Pour bien commencer la rentrée, je passai à Jardiland dans le but de m'acheter un rat, animal sociable et intelligent par excellence. Idéal pour penser de temps à temps à autre chose qu'à moi et mes petits et gros problèmes.
Moi à la vendeuse : "je veux une femelle"
La vendeuse, après avoir examiné la dizaine de rats en cage : "il n'y a que des mâles"
Après avoir usé la patience de la vendeuse qui devait trouver bizarre qu'on hésite pendant tant de temps à prendre un rat, me voilà de retour à l'appartement avec un petit rat mâle.

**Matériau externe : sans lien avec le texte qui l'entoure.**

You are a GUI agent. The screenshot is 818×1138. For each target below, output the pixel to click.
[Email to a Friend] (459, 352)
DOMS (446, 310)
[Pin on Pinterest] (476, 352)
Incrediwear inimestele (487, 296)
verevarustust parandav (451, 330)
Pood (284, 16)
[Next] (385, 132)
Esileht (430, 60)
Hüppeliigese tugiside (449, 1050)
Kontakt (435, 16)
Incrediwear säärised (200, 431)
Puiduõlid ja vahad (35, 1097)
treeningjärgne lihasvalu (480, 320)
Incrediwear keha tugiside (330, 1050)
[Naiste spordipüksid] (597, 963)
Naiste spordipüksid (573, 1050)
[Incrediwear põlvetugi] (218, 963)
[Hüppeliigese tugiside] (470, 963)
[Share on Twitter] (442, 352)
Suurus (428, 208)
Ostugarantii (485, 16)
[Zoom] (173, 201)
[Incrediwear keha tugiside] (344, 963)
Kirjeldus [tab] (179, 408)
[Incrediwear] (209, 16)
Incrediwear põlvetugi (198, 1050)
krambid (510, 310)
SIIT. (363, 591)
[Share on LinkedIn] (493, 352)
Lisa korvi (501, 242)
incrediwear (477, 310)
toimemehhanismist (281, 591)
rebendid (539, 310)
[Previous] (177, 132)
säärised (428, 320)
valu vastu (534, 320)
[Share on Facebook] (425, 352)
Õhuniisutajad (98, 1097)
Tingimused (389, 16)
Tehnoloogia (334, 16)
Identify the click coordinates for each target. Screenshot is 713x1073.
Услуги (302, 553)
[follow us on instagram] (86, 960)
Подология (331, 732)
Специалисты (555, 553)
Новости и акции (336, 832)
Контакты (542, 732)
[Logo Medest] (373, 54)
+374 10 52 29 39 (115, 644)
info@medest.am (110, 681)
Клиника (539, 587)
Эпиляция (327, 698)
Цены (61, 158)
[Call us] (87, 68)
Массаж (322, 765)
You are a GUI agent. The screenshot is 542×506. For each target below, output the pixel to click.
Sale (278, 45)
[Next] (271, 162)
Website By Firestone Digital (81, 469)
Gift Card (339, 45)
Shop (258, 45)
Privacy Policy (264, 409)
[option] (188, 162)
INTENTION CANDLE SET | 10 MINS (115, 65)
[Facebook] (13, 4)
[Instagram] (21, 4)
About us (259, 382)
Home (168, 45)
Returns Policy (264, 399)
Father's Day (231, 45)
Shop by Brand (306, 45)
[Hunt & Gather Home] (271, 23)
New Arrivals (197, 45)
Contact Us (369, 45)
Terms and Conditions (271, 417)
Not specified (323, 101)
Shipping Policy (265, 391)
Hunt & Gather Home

Je pensais un premier temps à l'appeler Ash, en référence aux personnages de Evil dead et Avalon, puis mon choix se porta sur Dexter, en hommage au dessin animé Le laboratoire de Dexter, une de mes séries de prédilection. Sa première sortie fut mouvementée, puisqu'il ne trouva rien de mieux à faire qu'à explorer pendant un quart d'heure le dessous du canapé avec deux ou trois paires de mains à ses trousses. Il revint néanmoins sain et sauf dans sa cage des souvenirs plein la tête tandis que je me retrouvais avec de nouvelles responsabilités, aussi modestes puissent-elles être. Enfin un peu de changement dans ma vie. Ce n'est pas pour me déplaire.